Start of INPUT FOR THIS TASK

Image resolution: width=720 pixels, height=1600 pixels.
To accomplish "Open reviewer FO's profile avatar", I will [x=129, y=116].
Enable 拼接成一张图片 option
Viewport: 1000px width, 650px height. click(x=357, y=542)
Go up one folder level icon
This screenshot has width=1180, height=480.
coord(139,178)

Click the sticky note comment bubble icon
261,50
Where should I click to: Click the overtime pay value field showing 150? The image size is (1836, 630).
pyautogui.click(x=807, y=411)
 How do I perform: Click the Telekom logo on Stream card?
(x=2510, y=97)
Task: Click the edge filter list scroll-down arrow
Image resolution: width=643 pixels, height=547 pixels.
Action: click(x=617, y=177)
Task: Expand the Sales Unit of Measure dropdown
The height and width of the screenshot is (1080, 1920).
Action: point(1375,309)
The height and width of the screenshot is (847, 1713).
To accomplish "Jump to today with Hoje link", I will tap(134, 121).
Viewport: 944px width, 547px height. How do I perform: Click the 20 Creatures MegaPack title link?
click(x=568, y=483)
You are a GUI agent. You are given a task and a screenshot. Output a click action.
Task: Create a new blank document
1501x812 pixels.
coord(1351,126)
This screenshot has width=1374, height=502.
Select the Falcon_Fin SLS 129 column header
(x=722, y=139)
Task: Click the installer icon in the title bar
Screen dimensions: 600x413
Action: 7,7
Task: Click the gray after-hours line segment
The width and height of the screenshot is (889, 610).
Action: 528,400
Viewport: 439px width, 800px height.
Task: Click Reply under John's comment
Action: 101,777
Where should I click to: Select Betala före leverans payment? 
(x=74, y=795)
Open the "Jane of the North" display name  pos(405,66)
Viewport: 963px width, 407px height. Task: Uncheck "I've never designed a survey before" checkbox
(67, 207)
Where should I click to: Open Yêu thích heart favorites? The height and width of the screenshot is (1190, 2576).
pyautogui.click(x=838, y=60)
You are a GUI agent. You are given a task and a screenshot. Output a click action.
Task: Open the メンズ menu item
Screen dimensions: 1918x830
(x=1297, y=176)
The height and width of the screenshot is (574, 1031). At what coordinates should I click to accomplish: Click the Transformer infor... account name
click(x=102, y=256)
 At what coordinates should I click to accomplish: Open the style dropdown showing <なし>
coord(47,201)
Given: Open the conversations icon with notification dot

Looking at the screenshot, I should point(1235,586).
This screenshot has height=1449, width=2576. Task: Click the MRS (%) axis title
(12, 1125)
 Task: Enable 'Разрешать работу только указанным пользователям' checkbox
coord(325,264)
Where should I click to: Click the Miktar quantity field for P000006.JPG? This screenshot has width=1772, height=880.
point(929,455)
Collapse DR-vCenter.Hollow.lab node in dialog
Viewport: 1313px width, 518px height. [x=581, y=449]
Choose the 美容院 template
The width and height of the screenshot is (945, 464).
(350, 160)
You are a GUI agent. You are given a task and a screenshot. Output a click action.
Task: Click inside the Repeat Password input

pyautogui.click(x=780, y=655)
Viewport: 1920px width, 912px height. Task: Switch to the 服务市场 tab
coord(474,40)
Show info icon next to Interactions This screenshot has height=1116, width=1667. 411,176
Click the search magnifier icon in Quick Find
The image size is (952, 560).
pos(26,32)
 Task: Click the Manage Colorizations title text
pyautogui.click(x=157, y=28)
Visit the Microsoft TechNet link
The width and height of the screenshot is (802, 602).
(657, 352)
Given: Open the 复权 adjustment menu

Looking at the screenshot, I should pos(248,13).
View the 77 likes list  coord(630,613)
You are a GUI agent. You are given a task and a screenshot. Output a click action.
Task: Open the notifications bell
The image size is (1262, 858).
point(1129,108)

End of INPUT FOR THIS TASK

Exact copies of all the records are required.

• [ANSWER FOR THE TASK]
Image resolution: width=720 pixels, height=1600 pixels.
To accomplish "Open reviewer FO's profile avatar", I will [x=129, y=116].
Enable 拼接成一张图片 option
Viewport: 1000px width, 650px height. click(x=357, y=542)
Go up one folder level icon
This screenshot has width=1180, height=480.
coord(139,178)

Click the sticky note comment bubble icon
261,50
Where should I click to: Click the overtime pay value field showing 150? The image size is (1836, 630).
pyautogui.click(x=807, y=411)
 How do I perform: Click the Telekom logo on Stream card?
(x=2510, y=97)
Task: Click the edge filter list scroll-down arrow
Image resolution: width=643 pixels, height=547 pixels.
Action: click(x=617, y=177)
Task: Expand the Sales Unit of Measure dropdown
The height and width of the screenshot is (1080, 1920).
Action: point(1375,309)
The height and width of the screenshot is (847, 1713).
To accomplish "Jump to today with Hoje link", I will tap(134, 121).
Viewport: 944px width, 547px height. How do I perform: Click the 20 Creatures MegaPack title link?
click(x=568, y=483)
You are a GUI agent. You are given a task and a screenshot. Output a click action.
Task: Create a new blank document
1501x812 pixels.
coord(1351,126)
This screenshot has width=1374, height=502.
Select the Falcon_Fin SLS 129 column header
(x=722, y=139)
Task: Click the installer icon in the title bar
Screen dimensions: 600x413
Action: 7,7
Task: Click the gray after-hours line segment
The width and height of the screenshot is (889, 610).
Action: 528,400
Viewport: 439px width, 800px height.
Task: Click Reply under John's comment
Action: 101,777
Where should I click to: Select Betala före leverans payment? 
(x=74, y=795)
Open the "Jane of the North" display name  pos(405,66)
Viewport: 963px width, 407px height. Task: Uncheck "I've never designed a survey before" checkbox
(67, 207)
Where should I click to: Open Yêu thích heart favorites? The height and width of the screenshot is (1190, 2576).
pyautogui.click(x=838, y=60)
You are a GUI agent. You are given a task and a screenshot. Output a click action.
Task: Open the メンズ menu item
Screen dimensions: 1918x830
(x=1297, y=176)
The height and width of the screenshot is (574, 1031). At what coordinates should I click to accomplish: Click the Transformer infor... account name
click(x=102, y=256)
 At what coordinates should I click to accomplish: Open the style dropdown showing <なし>
coord(47,201)
Given: Open the conversations icon with notification dot

Looking at the screenshot, I should point(1235,586).
This screenshot has height=1449, width=2576. Task: Click the MRS (%) axis title
(12, 1125)
 Task: Enable 'Разрешать работу только указанным пользователям' checkbox
coord(325,264)
Where should I click to: Click the Miktar quantity field for P000006.JPG? This screenshot has width=1772, height=880.
point(929,455)
Collapse DR-vCenter.Hollow.lab node in dialog
Viewport: 1313px width, 518px height. [x=581, y=449]
Choose the 美容院 template
The width and height of the screenshot is (945, 464).
(350, 160)
You are a GUI agent. You are given a task and a screenshot. Output a click action.
Task: Click inside the Repeat Password input

pyautogui.click(x=780, y=655)
Viewport: 1920px width, 912px height. Task: Switch to the 服务市场 tab
coord(474,40)
Show info icon next to Interactions This screenshot has height=1116, width=1667. 411,176
Click the search magnifier icon in Quick Find
The image size is (952, 560).
pos(26,32)
 Task: Click the Manage Colorizations title text
pyautogui.click(x=157, y=28)
Visit the Microsoft TechNet link
The width and height of the screenshot is (802, 602).
(657, 352)
Given: Open the 复权 adjustment menu

Looking at the screenshot, I should pos(248,13).
View the 77 likes list  coord(630,613)
You are a GUI agent. You are given a task and a screenshot. Output a click action.
Task: Open the notifications bell
The image size is (1262, 858).
point(1129,108)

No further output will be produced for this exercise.